Why am I bringing him up now and what does he have to do with corrections sentencing? The very last scene of his series found him at Auschwitz, pondering human nature and how the ascent of man (pre-PC) could have led to that horror. It was the most memorable scene of anything I have ever seen, and, in cruising the blogs this morning, I found someone else who treasures it. I'll let them describe it to you, let you know that it was even more powerful on screen, and ask you to consider, as we do the things we do and may be about to do in corrections sentencing, if the message isn't still just as powerful for us, especially at this time of year.

There was a wonderful series on PBS a long time ago that had a tremendous impact on me, "The Ascent of Man." In the episode titled "Knowledge or Certainty", the author, Jacob Bronowski, goes to Auschwitz. Walking out into a shallow pond, he bends down, picks up a handful of mud, and says,

"..Into this pond were flushed the ashes of some four million people. And that was not done by gas. It was done by arrogance. It was done by dogma. It was done by ignorance. When people believe that they have absolute knowledge, with no test in reality, this is how they behave. This is what men do when they aspire to the knowledge of gods.

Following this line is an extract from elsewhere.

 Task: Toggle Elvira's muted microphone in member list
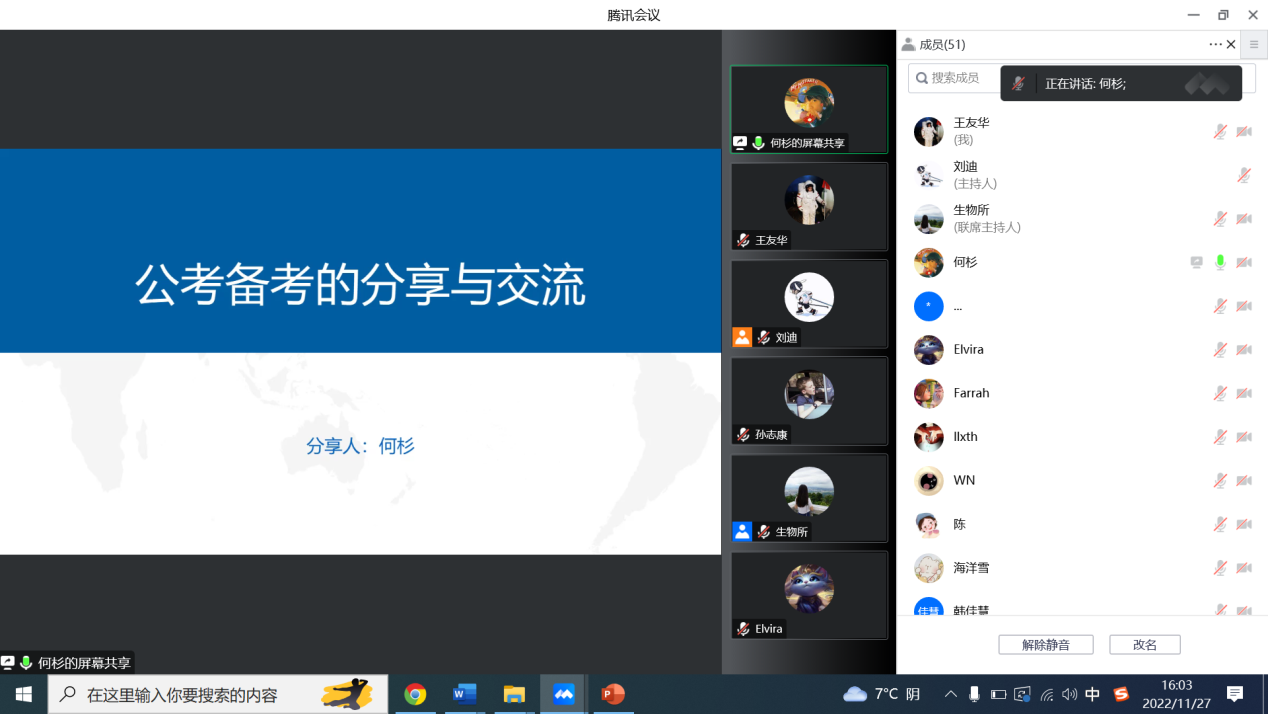coord(1220,349)
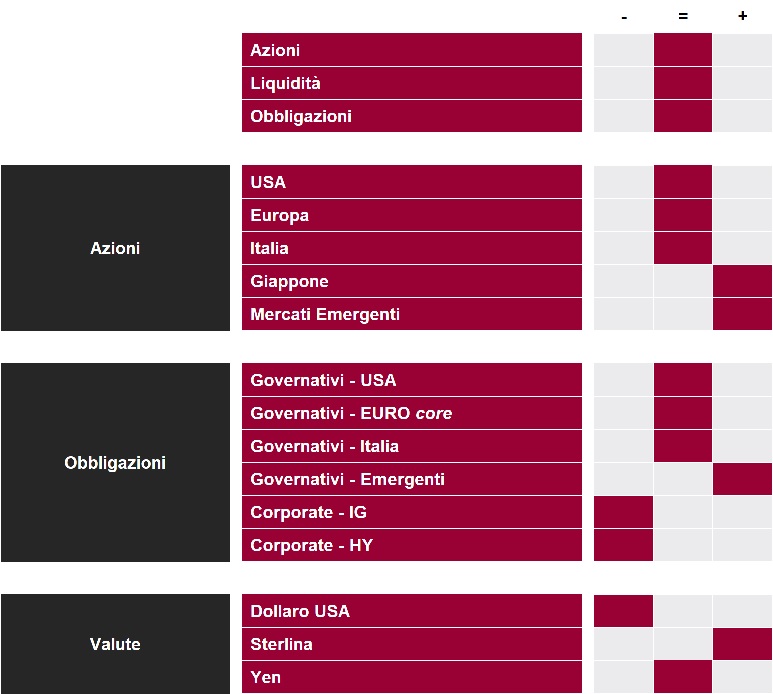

Science is a very human form of knowledge. We are always at the brink of the known, we always feel forward for what is hoped. Every judgement in science stands on the edge of error, and is personal. Science is a tribute to what we can know, although we are fallible. In the end the words were said by Oliver Cromwell: 'I beseech you, in the bowels of Christ, think it possible you may be mistaken.'

...We have to cure ourselves of the itch for absolute knowledge and power. We have to close the distance between the push-button order and the human act. We have to touch people."